Usually, when the overall economy is in turmoil, small-cap stocks get slammed harder than large-caps. But not this year. For the year-to-date, as of October 7, the Russell 2000 index of small-cap stocks was down 26.3% compared with a drop of 32.2% for the S&P 500 index of large caps. Fund manager Gregory R. Greene says that some of the big culprits for the drop in the S&P 500 are blue chip financials. Small financial stocks have not suffered nearly as much because they avoided massively leveraged balance sheets.

Greene’s investment firm, which manages more than $2 billion in assets, looks for high quality small-caps that are currently undervalued. Recent picks include…

Jack in the Box, Inc. (JBX). The stock of this fast-foot chain is currently much cheaper than McDonald’s or Wendy’s, based on price/earnings (P/E) ratios. The company has strengthened its brand with store renovations and better menu items. It will also become more profitable as it sells off more of its stores to franchisees. Recent price: $19.63.

Hanesbrands, Inc. (HBI).

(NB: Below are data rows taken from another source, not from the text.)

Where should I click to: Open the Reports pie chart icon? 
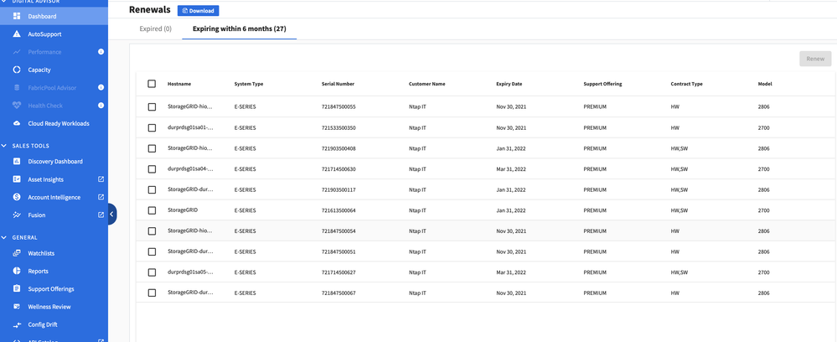click(x=17, y=271)
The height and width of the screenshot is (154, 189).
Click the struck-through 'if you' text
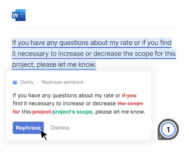129,96
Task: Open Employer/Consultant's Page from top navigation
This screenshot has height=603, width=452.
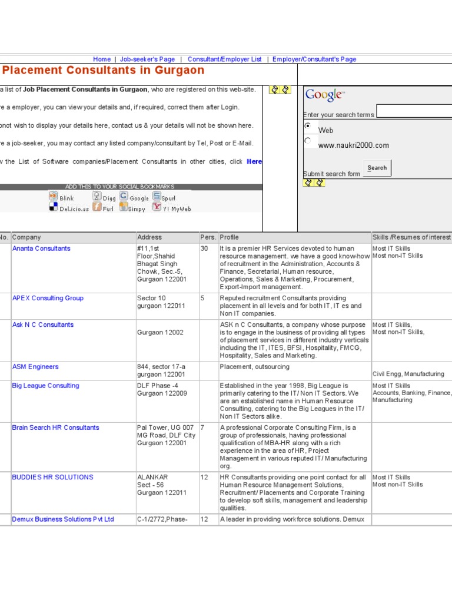Action: click(x=314, y=59)
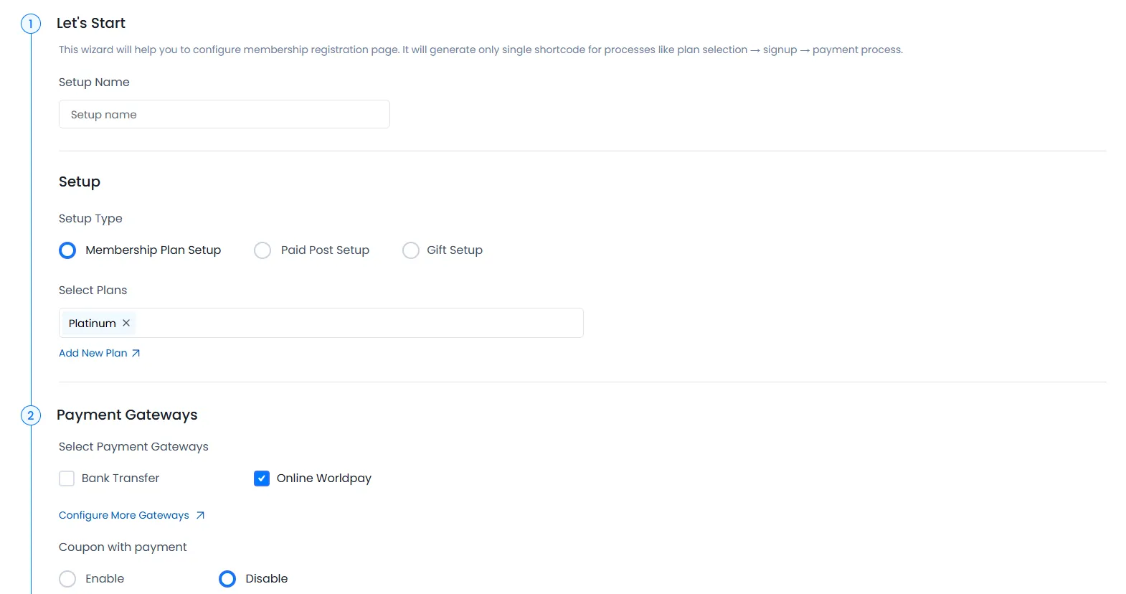Select the Gift Setup radio button
The image size is (1126, 594).
[411, 250]
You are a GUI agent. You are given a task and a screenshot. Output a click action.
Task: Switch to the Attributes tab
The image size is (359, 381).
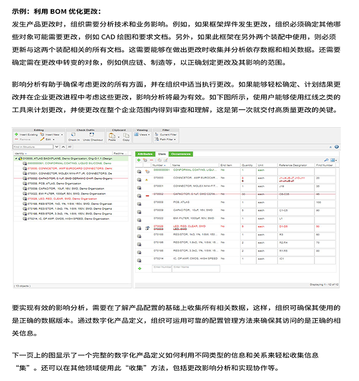pos(145,154)
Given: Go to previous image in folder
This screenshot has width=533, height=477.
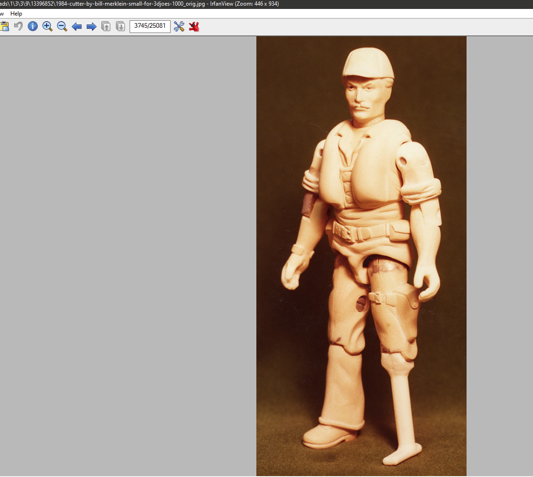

This company specializes in underwear with such brands as Hanes, Playtex, Bali and Champion. Even in hard times, people buy these products. The company will be moving more of its manufacturing overseas, which will boost its profits. Recent price: $18.59.

Chiquita Brands International, Inc. (CQB). After declaring bankruptcy a few years ago, Chiquita has made positive steps in restructuring and increasing its product line beyond bananas. Now, about 50% of its business is in bagged salads. Recent price: $13.40.